O fato em questão é aquele relativo à transferência, para o Rio de Janeiro, de três presos que se encontravam (e que ainda se encontram) na penitenciária de segurança máxima de Catanduvas, na região Oeste do Estado do Paraná. Uma história que começou às 18 horas do dia 28 de julho e que se encerrou apenas no início da manhã do dia seguinte.

Em suma, o avião que levava os presos ao Rio de Janeiro decolou de Cascavel, no Paraná, por volta das 18 horas e aterrissou na Cidade Maravilhosa aproximadamente às 20h15. Ocorre que, antes do desembarque, todos foram surpreendidos com uma ordem judicial que determinava o imediato retorno dos presos ao Paraná. Então, decolaram do Rio de Janeiro; sobrevoaram Campo Grande (MS); pousaram em Presidente Prudente (SP); decolaram para Foz do Iguaçu; e, enfim, seguiram de carro mais 220 km até Catanduvas, onde chegaram por volta das 7h50 da quarta-feira, dia 29.

Uma operação que envolveu dezenas de policiais federais, pilotos da Força Aérea Brasileira e equipamentos. Uma operação que custou ao povo brasileiro, sem sombra de dúvida, muitos e muitos milhares de reais.

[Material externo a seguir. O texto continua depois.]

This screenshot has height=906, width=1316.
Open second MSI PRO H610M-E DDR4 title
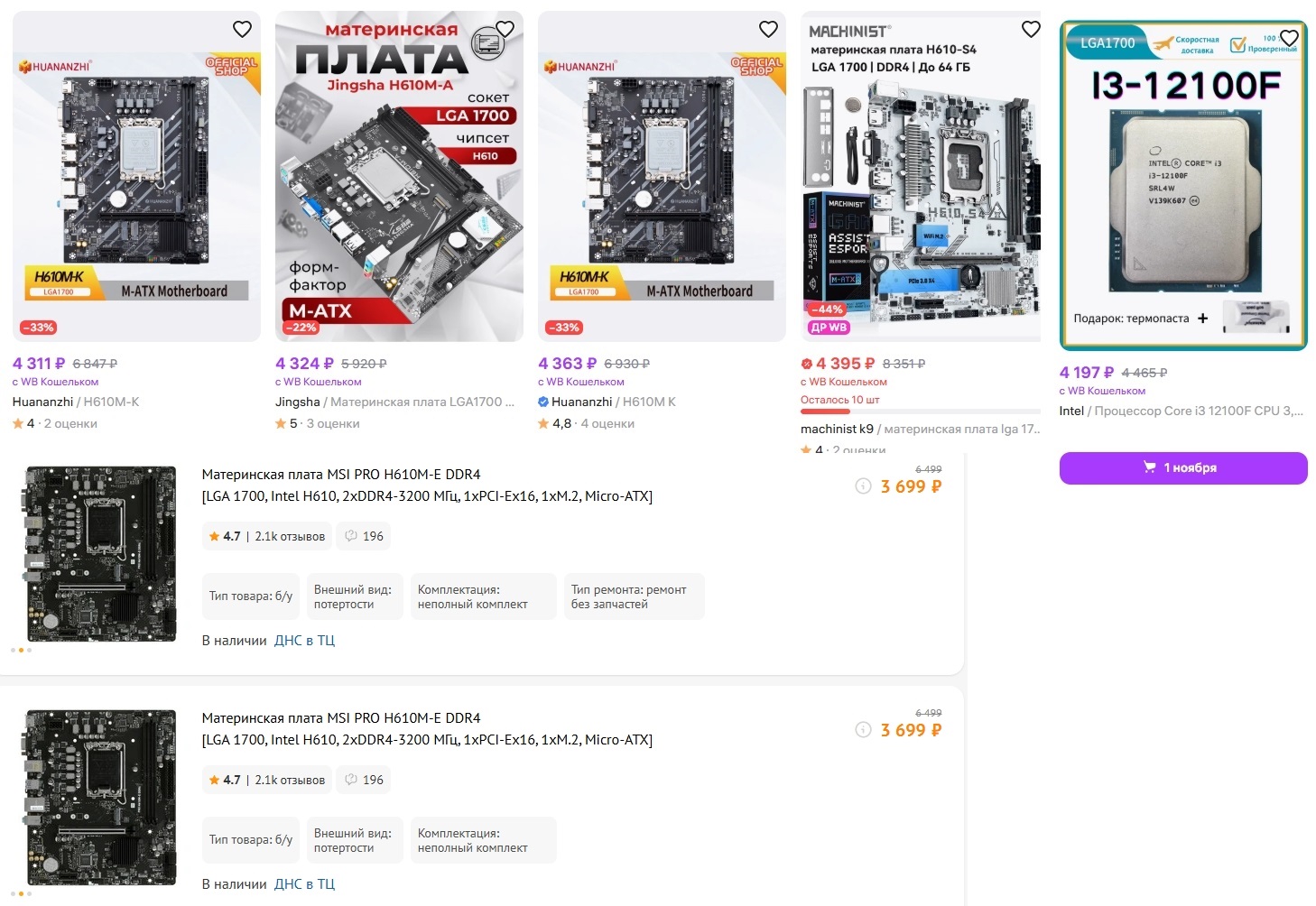click(427, 729)
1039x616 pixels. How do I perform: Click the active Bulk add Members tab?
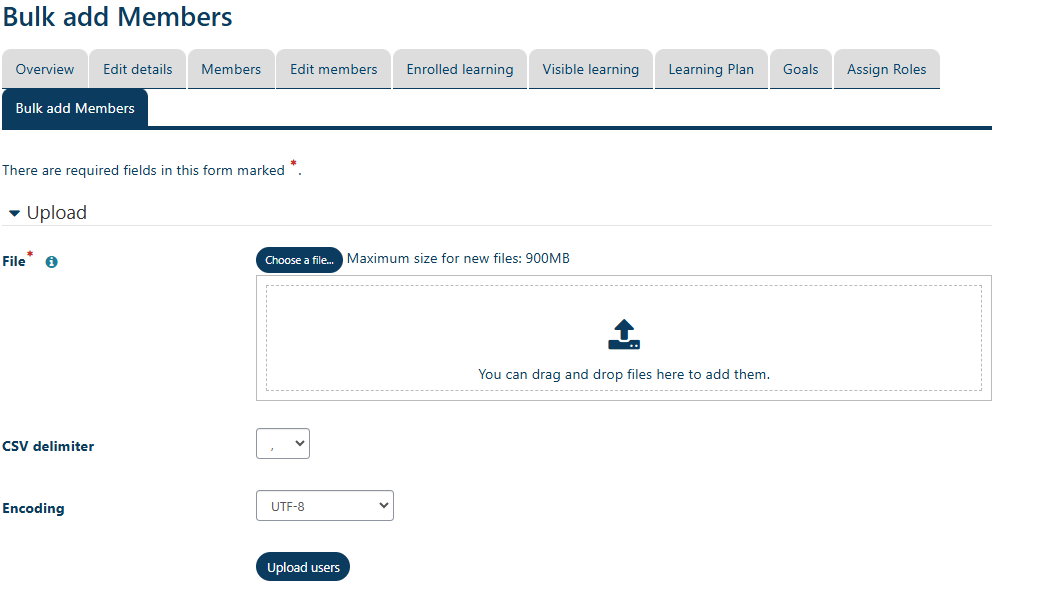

Pois bem, qual foi a origem de toda a confusão? Aparentemente, um conflito de competência entre a Justiça Estadual do Rio de Janeiro e a Justiça Federal no Paraná. E por que "aparentemente"? Porque "conflitos de competência" são absolutamente comuns no âmbito do Poder Judiciário. Uma questão técnica que, ressalvado o tempo de espera de uma nova decisão, não traz maiores prejuízos às partes. Assim, a origem do problema não nos parece ser o conflito de competência em si.

A desnecessária movimentação ocorrida tem uma origem mais direta: segundo o Ministério da Justiça, a decisão da Justiça Federal no Paraná teria sido comunicada à Justiça Estadual do Rio de Janeiro ainda no início do mês de julho, ou seja, quase 30 dias antes da frustrada viagem. Confirmado isso, é evidente que a decisão fluminense veio com significativo atraso, atraso esse que causou elevados e desnecessários gastos para todos nós.

Mas não é só isso. Há ainda outro aspecto que merece a nossa atenção: as deficiências do ordenamento jurídico brasileiro. A decisão com a determinação de que os presos deveriam retornar ao Rio de Janeiro baseou-se no fato de que os presos já estariam na penitenciária de segurança máxima por um perío­­do superior ao legalmente previsto – presos se encontram em Catanduvas há mais de dois anos e a regra é a de que o prazo de permanência não pode ultrapassar 360 dias–, no comportamento carcerário, na ausência prova de cometimento de novos crimes e e no fato de que, por terem cumprido mais de um sexto das suas correspondentes penas, já teriam eles o direito à progressão de regime (do fechado ao semiaberto).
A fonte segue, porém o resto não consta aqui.